In her third year at university, she started singing at jam sessions. It was during this time that she met Franco Mpamizo, who owned the well-known band Bantu. The band used to play Monday through to Sunday at the Grand Imperial Terrace. Mpamizo liked her voice and offered her a place in the band.
After a short stint with the Bantu Band, a friend introduced her to the Rock Shield Band in South Sudan. The band has recently rebranded and is known as the Fusion Band. She worked with the band for six years. It was during this time that she released a folk pop hit single ‘Akuloga’. “The song is sung in Lusoga, a dialect of the people from Eastern Uganda. Literally the song means love is blind.”
Kadima says the single has continued to gain popularity throughout Uganda and across East Africa.

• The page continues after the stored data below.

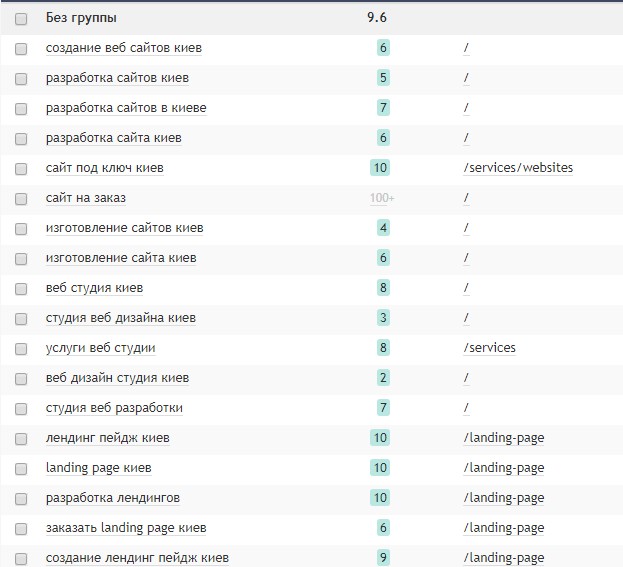Click keyword 'услуги веб студии'
The height and width of the screenshot is (567, 623).
tap(100, 348)
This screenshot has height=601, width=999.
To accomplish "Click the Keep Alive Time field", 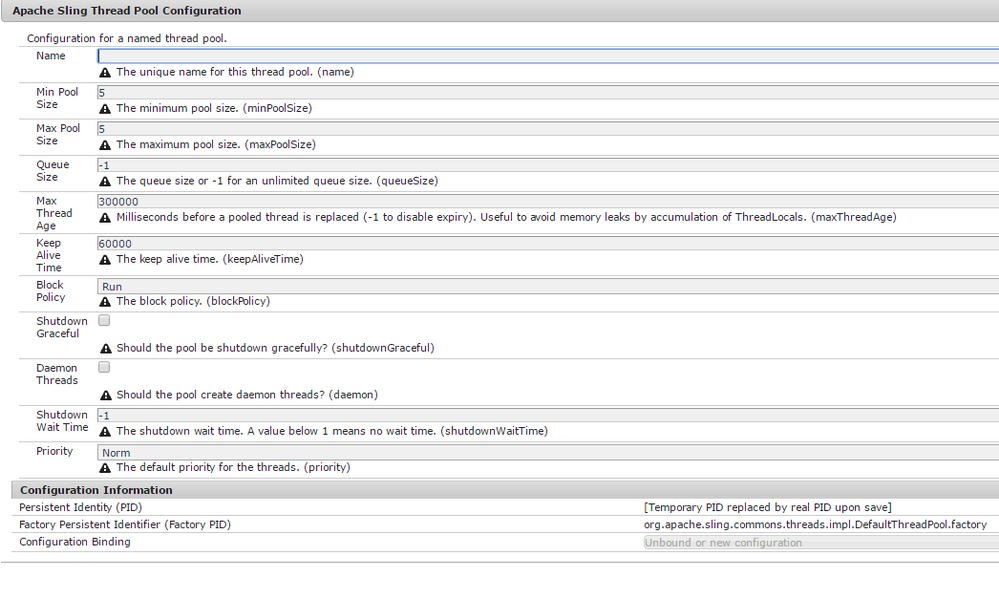I will pyautogui.click(x=547, y=243).
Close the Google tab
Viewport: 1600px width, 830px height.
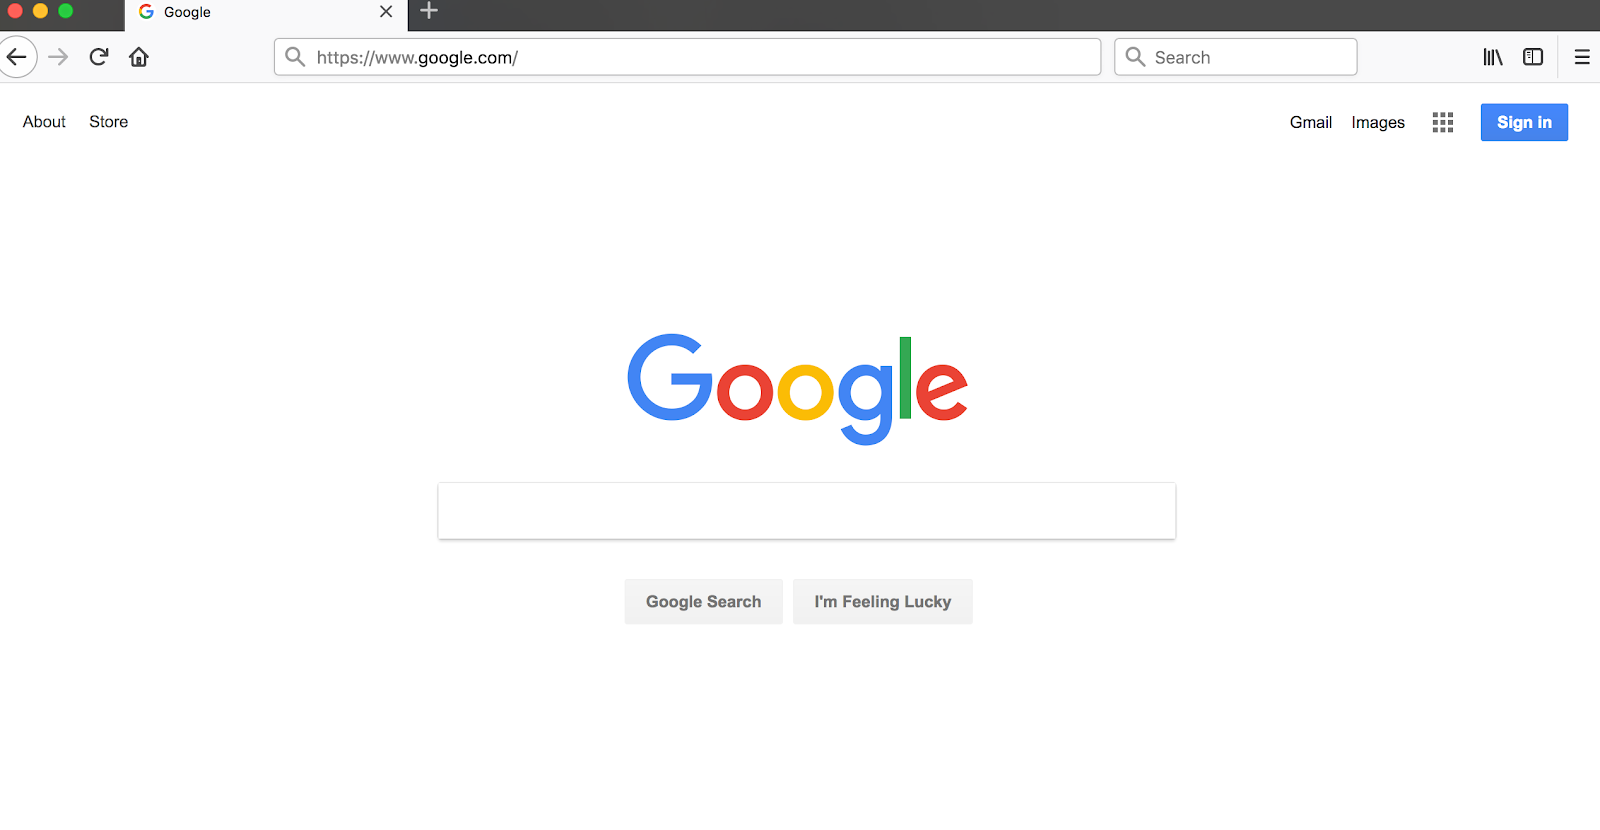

The song was awarded for the Best Eastern Song organized at the 2013 HIPIPO Awards.
Challenges of a solo career
Having performed as a solo act for the last three years, Kadima says that there are challenges but she is determined to succeed. “Unlike a band where you can share responsibilities, a solo act has to shoulder more responsibilities and the decision-making.”
While she has made fair progress as a solo artist, Kadima says it has been an uphill task to sell her music and get more platforms to expose her talent. “My music, which covers various genres, including a mix of folk, soul, rock, reggae as well as Afro-beat, sounds new and different to the market and requires lots of effort to expose it out there.”
However, Kadima says her previous experiences with bands have adequately prepared her for a solo career. She notes that one has to be consistent. The opportunities she has gotten along the way have enabled to push herself out of her comfort zone. The pop singer says that avenues such as karaoke nights and jam sessions are platforms that artists who are starting out can use to explore their talent.
Acknowledging that she has not learned a lot when it comes to developing solid music business plans, Kadima says she is trying to learn as much as she can. “I did not learn much about the business side until around September 2015, when I got to meet experienced men and women kind enough to enlighten me about the music business.”
She is thus determined to learn more as she intends to set up her own music label in future.
Currently Kadima is working on her yet-to-be-titled album. She says the album, which will be her third, is expected to be released next year. She is also planning to hold a major concert next year.